Consigne A:
Répondez aux questions suivantes à partir de l'extrait sur la résiliation des contrats par l'importateur :
(i) Quelle somme le fournisseur de lubrifiants Igol a-t-il prêtée à la société Safirauto, et à quelle date l'a-t-il versée ?
(ii) À quelle société Safirauto a-t-elle prêté cette même somme le 9 juillet 2012 ?
(iii) De quel jour les lettres de résiliation des contrats sont-elles datées ?
Consigne B:
Rédigez la suite de l'extrait sur la résiliation des contrats par l'importateur, en reprenant après sa dernière phrase.

A cet égard, s’il est établi, d’une part, que la société Safirauto s’est faite prêter par le fournisseur de lubrifiants Igol, sur la durée de 5 années et contre obligation d’acheter les produits de la marque, une somme de 600 000 euros versée le 10 mai 2012 et, d’autre part, que, le 9 juillet 2012, la société Safirauto a prêté cette même somme à la société 74 Diffusion auto, il n’est nullement démontré que ces décisions sont imputables à la mauvaise foi ou à l’abus de droit de l’importateur.

Il n’est pas davantage démontré que l’importateur aurait agi de mauvaise foi et de manière abusive en procédant dans ces conditions aux résiliations litigieuses.

Contrairement à ce que soutiennent les appelantes, la mauvaise foi de l’importateur ne se déduit pas de la circonstance selon laquelle les dernières demandes au titre du fonds de roulement sont datées du même jour que les lettres de résiliation des contrats (27 juin 2012) ; en effet, au-delà de la coïncidence des dates, le respect des obligations nées du contrat était dû nonobstant le préavis, ce dont l’importateur pouvait se prévaloir, et rien ne prouve d’ailleurs que celui-ci avait déjà décidé de rejeter les candidatures de ses anciens concessionnaires lorsqu’il leur a demandé en dernier lieu d’augmenter leur fonds roulement.

Enregistrements du corpus:
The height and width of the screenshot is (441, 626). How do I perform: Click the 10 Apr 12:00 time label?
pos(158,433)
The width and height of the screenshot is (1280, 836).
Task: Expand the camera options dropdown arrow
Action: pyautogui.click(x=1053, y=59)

Résultat de l'exercice A:
(i) Une somme de 600 000 euros, versée le 10 mai 2012.
(ii) À la société 74 Diffusion auto.
(iii) Du 27 juin 2012.

Résultat de l'exercice B:
Si les appelantes soutiennent que l’importateur a adopté un comportement ambigu quant à la poursuite des relations à l’issue du préavis de résiliation des contrats de distribution de véhicules, aucune déloyauté ni abus n’est pour autant démontré.

En particulier, il ne peut être tiré aucune conséquence de la chronologie de l’ouverture des établissements du groupe concurrent choisi comme nouveau concessionnaire.

En effet, ce n’est qu’en novembre 2013 que les sociétés Safirauto et 74 Diffusion auto indiquent avoir eu vent de la rumeur d’une promesse faite au groupe concurrent, alors qu’il est établi que, par lettre recommandée du 17 septembre 2012, le gérant des sociétés Safirauto et 74 Diffusion auto avait subordonné l’envoi des “business plan” à cinq ans des deux sites - documents que lui demandaient l’importateur, à peine de ne pouvoir valider aucun des deux projets, depuis une lettre du 11 septembre 2012 - à la production par cet importateur des “plans produits” sur cinq ans, des objectifs et parts de marché prévisibles, des conditions de marge, avec précision quant au maintien ou à l’évolution du secteur géographique.

S’étant abstenus depuis septembre 2012 (jusqu’au 12 juillet 2013, date de la lettre d’accompagnement desdits business plans, consécutive à une mise en demeure du 21 mai 2013 adressée par l’importateur aux concessionnaires sortants) de remplir les conditions exigées, à tort ou à raison, par l’importateur pour que les dossiers soient utiles, les concessionnaires sortants ne soutiennent pas valablement avoir pu croire, après cela, que leur candidature serait retenue. Ce d’autant que si par lettre du 30 juillet 2012, le gérant des concessionnaires a demandé à l’importateur de lui confirmer leur maintien dans le réseau après l’échéance des résiliations, au 30 juin 2014, la réponse du 11 septembre 2012 ci-dessus était dépourvue d’ambiguïté.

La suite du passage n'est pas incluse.